A recent uproar on my campus reveals the pain young people of color feel at being treated like “others.”

By JILL RICHARDSON

My campus, the University of Wisconsin-Madison, is in an uproar over a video to promote the school’s homecoming that features no students of color.

We are one of the whitest schools in the country, but we are not unique in having a race problem. In that regard, we’re as American as apple pie. Or, rather, cheddar cheese.

As a white person, I will never truly know what it feels like to be a person of color, on our campus or anywhere else. I will not even try to speak to an experience I’ve never had.

What I can offer is a perspective as a person with other marginalized identities (I’m a queer, disabled woman) who has led countless discussions about race and racism with UW students in the classroom. I listen to my students of all races, and I learn from them.

Many of these students experience hatred or prejudice, but that’s not the only way they’re marginalized. Just as often, it’s a product of constantly seeing the dominant group (straight, male, white, able-bodied, cisgender, middle to upper class) treated as the default, the norm, or the universal — while your group is treated as “other.”

Their story is taught in history and literature classes. Yours is taught in “ethnic studies” or “women’s studies” or “LGBTQ studies,” whatever the case may be. They are “mainstream.” You exist in the margins.

Often marginalized groups are simply invisible, like queer people in animated Disney movies or people of color in UW’s homecoming video. When marginalized people are represented, it’s often to serve a purpose for the dominant group, without challenging their default status as the norm.

It’s hard to convey how much this hurts, to be always treated as an “other,” to never see representations of people like you that resonate with your actual life experiences. To be expected to live in someone else’s subjectivity while they never have to live in yours.
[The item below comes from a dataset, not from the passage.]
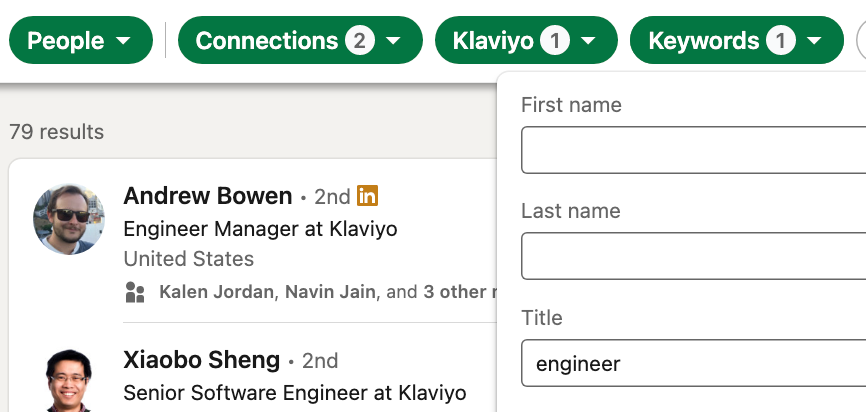Click LinkedIn premium badge beside Andrew Bowen
The width and height of the screenshot is (866, 412).
tap(367, 196)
When you do try to explain your perspective to someone in the dominant group, often they refuse to listen. It’s exhausting and painful to debate and argue your own humanity to someone who denies it.

I can’t speak to exactly how people of color feel about the homecoming video, but I know this: They are experiencing that video in the context of a lot of other racism that they live with every day, that the university pays lip service to addressing while not addressing it.

In all likelihood, the negative reaction isn’t just about the video. It’s the video on top of everything else.

Moreover, when the video came out and people of color expressed how they felt about it, many white people did not respond by listening. If you read comments posted online about this issue, many are from white people who express anger at people of color for complaining.

Whatever harm or hurt the initial video caused, comments like that make it worse. A lot worse.

My graduate research is on conflict resolution. The path to resolving differences requires listening to one another, treating one another with respect, and acknowledging one another’s humanity.

In this case, a better response would have been to listen to those hurt by the video, learn how it feels to be in their shoes, and ask what should be done to make things right going forward.

Jill Richardson is the author of “Recipe for America: Why Our Food System is Broken and What We Can Do To Fix It.” She is pursuing a PhD in sociology at the University of Wisconsin-Madison. Distributed by OtherWords.org.